Media reports have primarily centered upon the other controversial resolution, D025, which effectively rescinded a moratorium on the consecration of new partnered gay bishops. While Episcopal elections in the dioceses of Minnesota and Los Angeles have generated attention due to the nominations of actively gay clergy, the effects of C056 may be more far-reaching that D025 (the Diocese of Minnesota did not elect the gay candidate for bishop, the Los Angeles election will be held at their diocesan convention in Riverside, California this weekend.)
Some revisionist dioceses have conducted unofficial same-sex blessing ceremonies for years. However, bishops in these dioceses usually “looked the other direction” and did not alter official diocesan policy. That changed in 2008, when the Episcopal Bishop of Los Angeles Jon Bruno authorized the use of a rite for the “Sacramental Blessing of a Life-long Covenant” which included same-gender couples.

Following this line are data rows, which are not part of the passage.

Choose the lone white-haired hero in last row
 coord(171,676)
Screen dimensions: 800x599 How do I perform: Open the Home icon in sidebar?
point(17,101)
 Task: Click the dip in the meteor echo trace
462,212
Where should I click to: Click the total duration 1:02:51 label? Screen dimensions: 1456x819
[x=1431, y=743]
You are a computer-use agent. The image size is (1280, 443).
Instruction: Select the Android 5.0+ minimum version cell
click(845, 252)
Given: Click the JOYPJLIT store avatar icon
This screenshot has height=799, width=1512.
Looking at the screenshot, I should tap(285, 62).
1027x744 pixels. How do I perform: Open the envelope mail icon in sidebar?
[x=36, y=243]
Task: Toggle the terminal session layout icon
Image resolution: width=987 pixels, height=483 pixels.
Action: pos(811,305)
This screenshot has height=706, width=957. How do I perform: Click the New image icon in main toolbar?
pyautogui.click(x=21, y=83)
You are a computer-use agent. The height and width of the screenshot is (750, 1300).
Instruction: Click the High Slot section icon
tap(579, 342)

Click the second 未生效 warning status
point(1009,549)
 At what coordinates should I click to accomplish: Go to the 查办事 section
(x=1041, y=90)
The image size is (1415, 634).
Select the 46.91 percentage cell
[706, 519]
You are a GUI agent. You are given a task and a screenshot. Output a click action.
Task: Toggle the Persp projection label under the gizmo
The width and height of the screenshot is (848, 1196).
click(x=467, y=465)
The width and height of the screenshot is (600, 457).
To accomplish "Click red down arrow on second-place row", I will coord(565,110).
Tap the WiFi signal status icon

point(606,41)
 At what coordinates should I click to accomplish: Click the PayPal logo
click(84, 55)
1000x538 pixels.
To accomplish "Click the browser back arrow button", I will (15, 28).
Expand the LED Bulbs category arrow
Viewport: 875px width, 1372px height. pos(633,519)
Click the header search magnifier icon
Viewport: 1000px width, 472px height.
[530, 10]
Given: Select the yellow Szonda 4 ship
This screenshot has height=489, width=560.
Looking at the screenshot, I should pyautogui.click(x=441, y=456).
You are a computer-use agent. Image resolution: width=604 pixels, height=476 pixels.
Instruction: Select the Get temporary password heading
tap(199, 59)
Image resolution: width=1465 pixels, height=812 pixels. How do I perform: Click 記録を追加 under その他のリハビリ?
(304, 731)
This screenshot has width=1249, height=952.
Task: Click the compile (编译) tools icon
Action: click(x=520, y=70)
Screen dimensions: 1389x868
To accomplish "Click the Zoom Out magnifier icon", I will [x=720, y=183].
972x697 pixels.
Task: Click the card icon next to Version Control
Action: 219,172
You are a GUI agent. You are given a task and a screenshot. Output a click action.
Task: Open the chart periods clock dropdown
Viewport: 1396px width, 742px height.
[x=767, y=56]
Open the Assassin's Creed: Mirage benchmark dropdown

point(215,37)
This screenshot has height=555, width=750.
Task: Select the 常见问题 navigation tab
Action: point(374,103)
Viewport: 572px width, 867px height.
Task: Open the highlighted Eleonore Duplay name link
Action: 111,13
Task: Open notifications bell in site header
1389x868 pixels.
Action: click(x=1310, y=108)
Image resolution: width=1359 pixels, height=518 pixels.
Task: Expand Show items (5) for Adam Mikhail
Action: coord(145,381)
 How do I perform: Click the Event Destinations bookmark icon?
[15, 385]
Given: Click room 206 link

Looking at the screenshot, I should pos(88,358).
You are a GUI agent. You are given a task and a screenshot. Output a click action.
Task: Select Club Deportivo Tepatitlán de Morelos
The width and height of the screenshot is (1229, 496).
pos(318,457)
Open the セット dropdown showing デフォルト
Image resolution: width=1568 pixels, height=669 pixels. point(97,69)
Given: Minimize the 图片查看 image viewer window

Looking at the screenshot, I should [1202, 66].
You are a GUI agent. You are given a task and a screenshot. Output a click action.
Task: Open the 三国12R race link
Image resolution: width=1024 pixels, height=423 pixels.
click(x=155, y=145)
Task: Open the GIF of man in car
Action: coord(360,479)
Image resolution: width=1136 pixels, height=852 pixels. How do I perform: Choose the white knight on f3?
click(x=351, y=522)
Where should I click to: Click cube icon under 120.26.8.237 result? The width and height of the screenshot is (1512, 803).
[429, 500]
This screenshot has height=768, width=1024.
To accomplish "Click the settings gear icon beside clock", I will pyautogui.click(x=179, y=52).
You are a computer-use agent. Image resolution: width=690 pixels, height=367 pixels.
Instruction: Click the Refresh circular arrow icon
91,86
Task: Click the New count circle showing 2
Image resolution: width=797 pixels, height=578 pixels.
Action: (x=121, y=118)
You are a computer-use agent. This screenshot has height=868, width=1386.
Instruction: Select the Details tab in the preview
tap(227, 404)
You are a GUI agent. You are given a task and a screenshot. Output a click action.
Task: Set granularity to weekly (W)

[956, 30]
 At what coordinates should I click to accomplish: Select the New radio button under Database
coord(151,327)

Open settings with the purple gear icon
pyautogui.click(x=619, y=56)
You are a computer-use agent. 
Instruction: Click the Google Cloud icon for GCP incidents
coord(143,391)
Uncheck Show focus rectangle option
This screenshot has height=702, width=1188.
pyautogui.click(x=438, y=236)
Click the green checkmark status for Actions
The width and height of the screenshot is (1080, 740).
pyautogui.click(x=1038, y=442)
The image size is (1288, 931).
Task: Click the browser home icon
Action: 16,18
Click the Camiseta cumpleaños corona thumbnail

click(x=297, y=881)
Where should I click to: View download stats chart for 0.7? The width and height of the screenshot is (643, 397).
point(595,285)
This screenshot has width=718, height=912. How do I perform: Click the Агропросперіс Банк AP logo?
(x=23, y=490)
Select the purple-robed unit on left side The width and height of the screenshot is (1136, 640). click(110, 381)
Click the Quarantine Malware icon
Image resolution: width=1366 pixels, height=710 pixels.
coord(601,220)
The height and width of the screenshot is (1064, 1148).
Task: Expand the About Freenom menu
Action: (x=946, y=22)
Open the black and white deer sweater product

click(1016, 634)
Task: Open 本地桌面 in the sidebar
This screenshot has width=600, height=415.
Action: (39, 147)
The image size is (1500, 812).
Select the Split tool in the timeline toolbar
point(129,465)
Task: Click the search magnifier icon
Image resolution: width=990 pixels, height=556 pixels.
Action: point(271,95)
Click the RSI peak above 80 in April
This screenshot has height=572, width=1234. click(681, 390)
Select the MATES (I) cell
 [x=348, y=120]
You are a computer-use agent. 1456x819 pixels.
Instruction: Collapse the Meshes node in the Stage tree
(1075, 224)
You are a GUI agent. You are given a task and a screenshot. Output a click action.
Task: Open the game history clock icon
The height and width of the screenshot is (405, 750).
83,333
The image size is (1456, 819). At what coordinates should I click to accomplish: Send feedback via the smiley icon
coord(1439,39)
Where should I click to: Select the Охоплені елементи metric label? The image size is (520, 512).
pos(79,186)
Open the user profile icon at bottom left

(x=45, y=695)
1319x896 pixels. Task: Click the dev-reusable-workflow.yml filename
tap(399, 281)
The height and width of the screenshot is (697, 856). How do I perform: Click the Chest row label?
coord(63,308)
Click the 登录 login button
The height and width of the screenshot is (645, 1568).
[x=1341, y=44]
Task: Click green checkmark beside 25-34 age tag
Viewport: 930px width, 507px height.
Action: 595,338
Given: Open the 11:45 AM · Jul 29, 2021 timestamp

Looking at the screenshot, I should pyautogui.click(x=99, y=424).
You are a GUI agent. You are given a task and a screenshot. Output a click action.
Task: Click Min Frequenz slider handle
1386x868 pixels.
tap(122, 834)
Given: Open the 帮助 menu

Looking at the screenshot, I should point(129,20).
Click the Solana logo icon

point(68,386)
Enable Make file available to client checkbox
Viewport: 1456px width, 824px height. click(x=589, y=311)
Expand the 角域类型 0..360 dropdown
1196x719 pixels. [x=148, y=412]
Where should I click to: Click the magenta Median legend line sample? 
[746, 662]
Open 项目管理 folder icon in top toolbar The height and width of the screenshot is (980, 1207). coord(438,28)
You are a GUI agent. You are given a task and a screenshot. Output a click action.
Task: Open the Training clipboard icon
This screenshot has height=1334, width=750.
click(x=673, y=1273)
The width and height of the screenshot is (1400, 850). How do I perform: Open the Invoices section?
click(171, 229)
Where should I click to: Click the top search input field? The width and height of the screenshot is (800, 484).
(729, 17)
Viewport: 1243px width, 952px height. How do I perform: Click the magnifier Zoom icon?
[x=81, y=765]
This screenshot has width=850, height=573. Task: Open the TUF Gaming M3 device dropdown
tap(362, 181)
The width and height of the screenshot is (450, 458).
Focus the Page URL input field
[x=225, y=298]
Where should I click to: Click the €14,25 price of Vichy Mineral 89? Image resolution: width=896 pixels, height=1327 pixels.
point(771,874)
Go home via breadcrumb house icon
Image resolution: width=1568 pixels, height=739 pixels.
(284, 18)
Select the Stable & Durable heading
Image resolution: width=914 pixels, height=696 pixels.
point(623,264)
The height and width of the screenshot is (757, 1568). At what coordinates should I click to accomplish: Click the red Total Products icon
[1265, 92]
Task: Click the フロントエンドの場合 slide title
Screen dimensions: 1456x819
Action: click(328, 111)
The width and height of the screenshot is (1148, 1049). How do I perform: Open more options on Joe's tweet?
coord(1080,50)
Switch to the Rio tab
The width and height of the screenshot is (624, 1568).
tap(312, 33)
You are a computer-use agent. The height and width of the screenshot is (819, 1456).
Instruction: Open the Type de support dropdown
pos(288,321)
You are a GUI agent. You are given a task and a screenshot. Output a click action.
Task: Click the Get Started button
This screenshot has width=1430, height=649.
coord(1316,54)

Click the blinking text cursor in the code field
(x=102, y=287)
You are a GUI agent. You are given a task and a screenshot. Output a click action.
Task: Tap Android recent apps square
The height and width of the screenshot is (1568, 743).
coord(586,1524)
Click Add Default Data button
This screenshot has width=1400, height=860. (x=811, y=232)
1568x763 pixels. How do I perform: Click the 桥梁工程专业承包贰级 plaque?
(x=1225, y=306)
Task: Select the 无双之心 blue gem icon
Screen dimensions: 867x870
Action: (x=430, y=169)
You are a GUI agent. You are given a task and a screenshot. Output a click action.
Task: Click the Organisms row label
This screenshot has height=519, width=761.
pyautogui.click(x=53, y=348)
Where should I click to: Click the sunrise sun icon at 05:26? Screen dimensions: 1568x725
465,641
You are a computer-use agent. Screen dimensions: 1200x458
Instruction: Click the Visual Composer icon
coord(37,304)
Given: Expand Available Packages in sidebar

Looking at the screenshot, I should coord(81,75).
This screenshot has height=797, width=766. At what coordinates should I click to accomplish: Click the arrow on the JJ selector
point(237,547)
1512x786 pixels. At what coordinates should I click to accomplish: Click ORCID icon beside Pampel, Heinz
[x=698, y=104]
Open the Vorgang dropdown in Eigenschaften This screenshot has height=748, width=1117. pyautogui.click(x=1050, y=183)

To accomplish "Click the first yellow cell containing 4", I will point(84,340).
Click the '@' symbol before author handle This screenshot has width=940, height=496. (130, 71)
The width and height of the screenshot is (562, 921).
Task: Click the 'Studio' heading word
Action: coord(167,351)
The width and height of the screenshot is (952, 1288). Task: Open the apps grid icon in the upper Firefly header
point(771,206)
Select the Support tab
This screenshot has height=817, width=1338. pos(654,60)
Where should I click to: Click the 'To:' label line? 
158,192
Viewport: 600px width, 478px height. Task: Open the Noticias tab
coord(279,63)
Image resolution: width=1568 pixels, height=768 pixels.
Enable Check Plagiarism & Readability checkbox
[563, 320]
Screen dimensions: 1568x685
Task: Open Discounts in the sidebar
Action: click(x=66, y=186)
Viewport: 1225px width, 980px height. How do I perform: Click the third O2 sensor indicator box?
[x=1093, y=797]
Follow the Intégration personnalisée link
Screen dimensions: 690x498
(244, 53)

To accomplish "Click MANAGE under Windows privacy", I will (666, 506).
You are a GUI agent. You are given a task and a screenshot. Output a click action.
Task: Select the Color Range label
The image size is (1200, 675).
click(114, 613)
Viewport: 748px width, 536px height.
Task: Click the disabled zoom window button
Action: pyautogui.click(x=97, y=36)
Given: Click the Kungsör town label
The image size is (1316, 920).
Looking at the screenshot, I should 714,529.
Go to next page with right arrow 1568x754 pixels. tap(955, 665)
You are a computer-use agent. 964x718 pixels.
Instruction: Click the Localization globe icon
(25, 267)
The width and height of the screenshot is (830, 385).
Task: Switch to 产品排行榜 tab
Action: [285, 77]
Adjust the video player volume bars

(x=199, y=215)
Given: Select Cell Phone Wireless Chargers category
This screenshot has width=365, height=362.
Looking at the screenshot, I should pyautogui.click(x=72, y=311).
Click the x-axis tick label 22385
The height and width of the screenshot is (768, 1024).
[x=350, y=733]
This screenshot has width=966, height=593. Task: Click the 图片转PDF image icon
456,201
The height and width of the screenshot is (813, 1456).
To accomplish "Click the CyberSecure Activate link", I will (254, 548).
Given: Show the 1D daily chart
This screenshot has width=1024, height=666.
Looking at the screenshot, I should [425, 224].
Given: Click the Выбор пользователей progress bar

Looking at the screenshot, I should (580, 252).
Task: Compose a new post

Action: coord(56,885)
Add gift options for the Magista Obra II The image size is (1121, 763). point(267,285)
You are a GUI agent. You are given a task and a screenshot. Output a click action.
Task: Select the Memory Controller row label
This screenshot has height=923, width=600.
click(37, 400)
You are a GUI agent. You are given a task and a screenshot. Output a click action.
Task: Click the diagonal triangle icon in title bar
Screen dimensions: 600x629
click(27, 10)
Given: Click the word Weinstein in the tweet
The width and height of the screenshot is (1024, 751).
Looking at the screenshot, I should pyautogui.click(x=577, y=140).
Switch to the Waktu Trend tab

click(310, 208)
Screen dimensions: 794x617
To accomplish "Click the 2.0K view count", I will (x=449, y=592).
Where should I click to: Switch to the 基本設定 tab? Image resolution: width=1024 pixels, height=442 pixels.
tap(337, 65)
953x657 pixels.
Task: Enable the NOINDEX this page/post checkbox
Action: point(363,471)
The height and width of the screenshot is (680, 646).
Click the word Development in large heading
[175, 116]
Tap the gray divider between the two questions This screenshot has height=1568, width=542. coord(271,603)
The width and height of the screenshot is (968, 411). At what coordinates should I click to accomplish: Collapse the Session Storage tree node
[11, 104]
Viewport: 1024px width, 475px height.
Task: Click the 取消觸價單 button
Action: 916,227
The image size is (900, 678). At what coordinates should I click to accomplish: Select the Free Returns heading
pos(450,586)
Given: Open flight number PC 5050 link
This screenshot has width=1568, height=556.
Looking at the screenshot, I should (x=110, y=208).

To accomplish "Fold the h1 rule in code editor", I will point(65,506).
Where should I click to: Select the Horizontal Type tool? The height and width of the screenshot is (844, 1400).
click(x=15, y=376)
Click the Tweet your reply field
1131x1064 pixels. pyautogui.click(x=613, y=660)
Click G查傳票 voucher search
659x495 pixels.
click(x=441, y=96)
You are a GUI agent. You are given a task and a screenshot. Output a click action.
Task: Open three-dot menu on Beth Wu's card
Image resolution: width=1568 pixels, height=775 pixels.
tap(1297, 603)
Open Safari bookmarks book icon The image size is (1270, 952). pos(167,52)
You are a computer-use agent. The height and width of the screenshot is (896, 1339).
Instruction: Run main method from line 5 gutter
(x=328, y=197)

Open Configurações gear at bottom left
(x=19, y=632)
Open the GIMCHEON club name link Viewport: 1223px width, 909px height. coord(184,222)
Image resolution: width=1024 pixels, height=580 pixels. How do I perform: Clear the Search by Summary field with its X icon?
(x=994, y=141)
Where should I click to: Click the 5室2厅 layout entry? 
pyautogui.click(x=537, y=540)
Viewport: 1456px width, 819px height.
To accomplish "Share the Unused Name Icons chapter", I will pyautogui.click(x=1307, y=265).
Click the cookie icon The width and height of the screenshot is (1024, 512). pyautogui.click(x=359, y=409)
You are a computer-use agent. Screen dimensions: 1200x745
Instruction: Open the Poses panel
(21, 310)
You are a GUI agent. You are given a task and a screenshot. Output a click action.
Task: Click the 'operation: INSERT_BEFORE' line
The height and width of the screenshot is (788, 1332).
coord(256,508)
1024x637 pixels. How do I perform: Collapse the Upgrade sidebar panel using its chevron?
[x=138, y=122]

“While the state will not allow us to officially marry same-sex couples, we believe the same blessing ceremony afforded to men and women should be afforded to same-sex couples,” the new policy said.
A similar policy announced November 16 by the Rt. Rev. Paul V. Marshall, Bishop of Bethlehem (Pennsylvania) also provided for church blessings of same-sex couples.
In a letter to clergy, Marshall wrote that General Convention “empowered bishops to make ‘Generous Provision’ regarding pastoral and liturgical ministry to same-sex couples.”
According to The Living Church magazine, Bishop Marshall said that such blessings should occur in church and that the Holy Eucharist should be celebrated “when that’s appropriate.” Other requirements are similar to those for couples preparing for marriage: One person must be a baptized Christian and the couple should receive counseling.
However, the bishop cautioned his priests not to confuse blessings and marriage rites.
“People whose unions are blessed need to understand that in Pennsylvania they are not married, and that your holding yourself out as doing a ‘marriage’ without a license to perform it is a legal offense,” Bishop Marshall wrote. “So, all questions of theology aside, it is best to avoid the word in this commonwealth and at this time.”
Marshall instructed clergy to use the Book of Common Prayer’s blessing of a civil marriage, with the language “adjusted as necessary”. The Nuptial Blessing is also to be used, and the Holy Eucharist may be celebrated.
Possibly the most significant change has been in the Diocese of Massachusetts, where Bishop M. Thomas Shaw has announced that clergy may, beginning November 29, preside over same-sex marriage ceremonies. Unlike dioceses where only “blessing” ceremonies have been permitted, in Massachusetts the presiding priest can sign marriage licenses and use the word “marriage.” The Episcopal dioceses of Iowa and Vermont also allow their clergy to officiate at marriages.
According to the Boston Globe, Shaw, a longtime supporter of gay rights and same-sex marriage, had previously cited the Episcopal Church’s canons and prayer book in barring local priests from officiating at same-sex marriages, even after such unions became legal in Massachusetts in 2004.
The announcement was preceded in September by the marriage of a lesbian couple at the historic St. Bartholomew’s Episcopal Church in Cambridge, Massachusetts. One of the women, Cambridge Mayor Denise Simmons, said in the Daily Dispatch that the ceremony may have been the “very first” mainstream African-American church “to hold a same-gender wedding, and that’s something that just wouldn’t have happened years ago.”
The ceremony was officiated by Rev. Irene Monroe, a liberal Episcopal minister who is a lesbian herself, while the legal marriage was conducted by a justice of the peace.
The Episcopal Diocese of Maine is one example of a church that has retreated from performing same-gender weddings. Bishop Steven Lane said that after Gov. Baldacci signed Maine’s same-sex marriage law earlier this year, Lane began to work on a set of guidelines for Maine Episcopal clergy to use with legal same-gender marriage. Due to the law’s repeal by a voter referendum, these guidelines will not be distributed.